Recommended prerequisite: at least one of the following GDEV 2200 , HD 1150 , HD 1170 , HD 2180 , PUBPOL 2030 PUBPOL 2100 , PUBPOL 2208 , PUBPOL 2300 , PUBPOL 2350 PSYCH 1101 , SOC 1101 . Enrollment limited to: sophomores, juniors, or seniors.

J. Carmalt.

Population health focuses on the health and well‐being of entire populations. Populations may be geographically defined, such as neighborhoods or counties; may be based on groups of individuals who share common characteristics such as age, race‐ethnicity, disease status, or socioeconomic status; or may be specific patient groups “attributed” to accountable healthcare organizations using a variety of methods. With roots in epidemiology, public health, and demography, key tools of population health include health measurement, risk stratification, chronic care management, identifying “upstream” social determinants of health, cross-sector collaboration to improve prevention and wellness, and increasing health equity. Given the shifting health care environment – from fee‐for‐service to value‐based care – students who are able to apply tools to measure analyze, evaluate, and improve the health of populations (and achieve the Triple Aim) will be well‐positioned for jobs in health care, health policy, public health, and medicine (among others) as the field continues to evolve.

 

Outcome 1: Apply a population health and health equity perspective to problem solving.
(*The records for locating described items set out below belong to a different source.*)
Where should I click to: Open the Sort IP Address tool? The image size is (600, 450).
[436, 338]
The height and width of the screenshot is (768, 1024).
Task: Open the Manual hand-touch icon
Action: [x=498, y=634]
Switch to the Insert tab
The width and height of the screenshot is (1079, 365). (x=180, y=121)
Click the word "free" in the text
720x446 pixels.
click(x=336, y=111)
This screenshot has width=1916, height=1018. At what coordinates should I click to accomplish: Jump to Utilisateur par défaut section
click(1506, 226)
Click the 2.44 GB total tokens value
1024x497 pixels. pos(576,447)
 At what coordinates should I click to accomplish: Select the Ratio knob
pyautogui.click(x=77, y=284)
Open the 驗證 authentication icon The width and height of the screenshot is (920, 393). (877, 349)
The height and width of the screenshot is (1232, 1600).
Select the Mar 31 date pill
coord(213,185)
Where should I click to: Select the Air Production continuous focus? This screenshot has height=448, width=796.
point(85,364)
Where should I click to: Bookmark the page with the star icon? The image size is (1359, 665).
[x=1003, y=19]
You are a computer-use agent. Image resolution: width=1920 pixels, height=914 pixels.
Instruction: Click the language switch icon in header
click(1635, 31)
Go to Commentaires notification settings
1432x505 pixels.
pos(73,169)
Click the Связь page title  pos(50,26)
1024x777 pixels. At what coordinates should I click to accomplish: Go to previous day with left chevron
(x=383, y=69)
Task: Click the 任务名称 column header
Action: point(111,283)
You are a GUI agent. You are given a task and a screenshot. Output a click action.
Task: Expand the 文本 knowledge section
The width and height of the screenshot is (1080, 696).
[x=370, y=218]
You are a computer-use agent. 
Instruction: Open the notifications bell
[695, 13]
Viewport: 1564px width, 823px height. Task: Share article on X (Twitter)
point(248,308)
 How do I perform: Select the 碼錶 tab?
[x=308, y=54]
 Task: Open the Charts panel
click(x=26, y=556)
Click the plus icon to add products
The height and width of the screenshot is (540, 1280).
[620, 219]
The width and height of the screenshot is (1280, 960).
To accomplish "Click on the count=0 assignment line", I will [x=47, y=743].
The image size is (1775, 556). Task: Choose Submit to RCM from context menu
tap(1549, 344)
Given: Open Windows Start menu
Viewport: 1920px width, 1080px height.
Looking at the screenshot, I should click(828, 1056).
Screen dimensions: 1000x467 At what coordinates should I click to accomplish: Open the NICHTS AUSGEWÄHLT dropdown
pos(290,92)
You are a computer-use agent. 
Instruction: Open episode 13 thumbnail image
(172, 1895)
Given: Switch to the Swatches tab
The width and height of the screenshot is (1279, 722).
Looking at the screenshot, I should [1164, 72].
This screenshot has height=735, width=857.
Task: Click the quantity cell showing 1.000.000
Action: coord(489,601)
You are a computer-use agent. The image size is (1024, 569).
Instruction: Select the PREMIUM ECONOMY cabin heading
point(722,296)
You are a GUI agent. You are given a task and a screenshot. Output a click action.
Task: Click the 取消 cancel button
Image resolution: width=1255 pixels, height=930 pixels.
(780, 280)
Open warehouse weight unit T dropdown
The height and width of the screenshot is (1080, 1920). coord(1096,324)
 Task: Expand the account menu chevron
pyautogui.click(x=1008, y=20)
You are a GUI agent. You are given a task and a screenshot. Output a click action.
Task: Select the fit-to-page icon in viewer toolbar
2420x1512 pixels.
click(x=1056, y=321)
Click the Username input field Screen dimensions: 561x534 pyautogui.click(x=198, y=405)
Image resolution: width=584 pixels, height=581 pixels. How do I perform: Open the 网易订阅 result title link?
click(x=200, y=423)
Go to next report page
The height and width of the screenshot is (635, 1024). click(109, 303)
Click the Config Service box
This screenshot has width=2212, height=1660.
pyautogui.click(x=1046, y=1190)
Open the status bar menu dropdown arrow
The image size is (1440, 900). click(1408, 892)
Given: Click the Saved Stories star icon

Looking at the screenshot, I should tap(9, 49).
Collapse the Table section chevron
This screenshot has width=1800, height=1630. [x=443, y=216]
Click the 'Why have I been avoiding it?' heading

Outcome 2: Calculate and use for decision‐making, key population health metrics and methods.

Outcome 3: Leverage publicly available social, place, demographic, and health data to analyze the health of a local community.

Outcome 4: Synthesize existing tools to design a population-tailored social determinants of health (SDH) screening tool.

Outcome 5: Analyze claims data to identify “high cost” patients and build tailored care teams to support patient needs.

Outcome 6: Build an Excel tool to identify patients at high risk for readmission following surgery and develop a tailored care transition plan designed to reduce readmissions.

Outcome 7: Recommend population health management practices (i.e., risk stratification, care coordination, complex care management, patient engagement, cross‐sector collaboration), population health delivery models (e.g., medical homes, telehealth), and payment models (e.g., capitation; Medicaid waivers), to achieve the Triple Aim.

Outcome 8: Consider different perspectives and demonstrate multicultural competence and inclusive communication while working in diverse groups or sharing in Discussion posts.

Outcome 9: Explain how structural racism contributes to observed health disparities and apply a health equity framework to class projects and discussions.

Outcome 10: Demonstrate flexibility, adaptability, and a growth mindset as we navigate a potentially shifting class environment.